Necessarily implied in both the terms choice and accessibility is the denouncement of the exertion of ¬†power, influence and criticism regarding our reproductive healthcare by external forces.
Thirty years ago this January, Anne Lovett, a 15-year old schoolgirl, died alone after enduring unassisted childbirth in a grotto on a rainy morning in Granard, Co.Longford.
We can imagine Anne, in the Ireland of the 1980s, may have felt forced, by external forces, to avoid a dichotomy of roles. On the one hand; the young mother bearing a child seen as ‘illegitimate’, on the other; (if it were possible for her) a coldblooded ‘baby-killer’. Hers was no choice.

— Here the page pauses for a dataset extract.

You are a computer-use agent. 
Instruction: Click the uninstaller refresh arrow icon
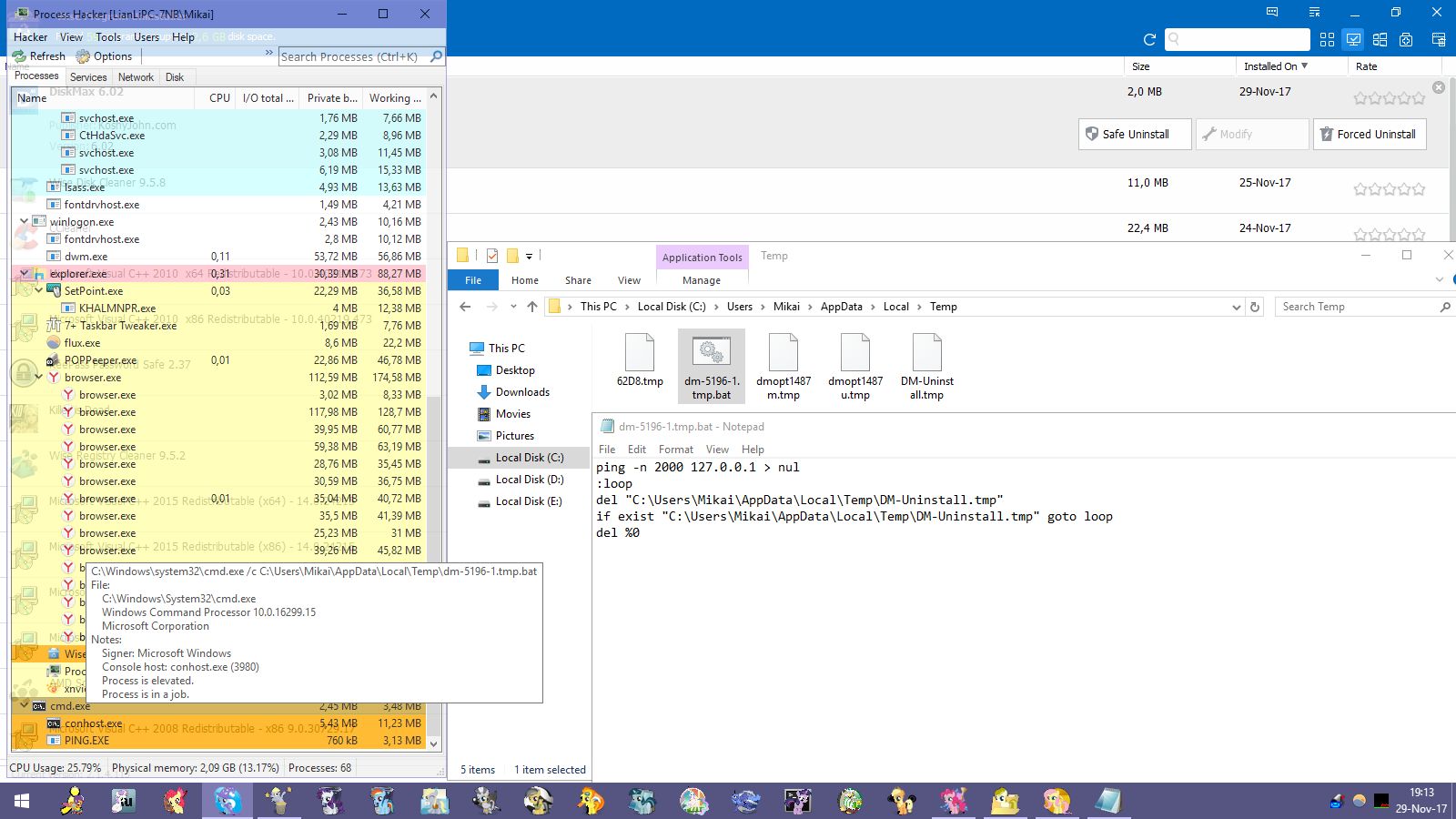[x=1149, y=40]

Thirty years on, the stigma surrounding female sexuality and reproductive choice has by no means dissipated. The recent opening of an anti-choice counselling clinic, directly adjacent to a Marie Stopes Reproductive Choices clinic represents a stark example of this. Women, of the past and present should never feel forced to evade roles viewed as deviant by others. Women should have real choices and real accessibility of reproductive healthcare.
Now is the time for condemnation of such oppression – but it is also the time for celebration. Because step by step, we gain a little more choice, we gain a little more freedom, we move a little further away from dichotomisation, from demonisation.
Let’s let them know that we’ve almost won.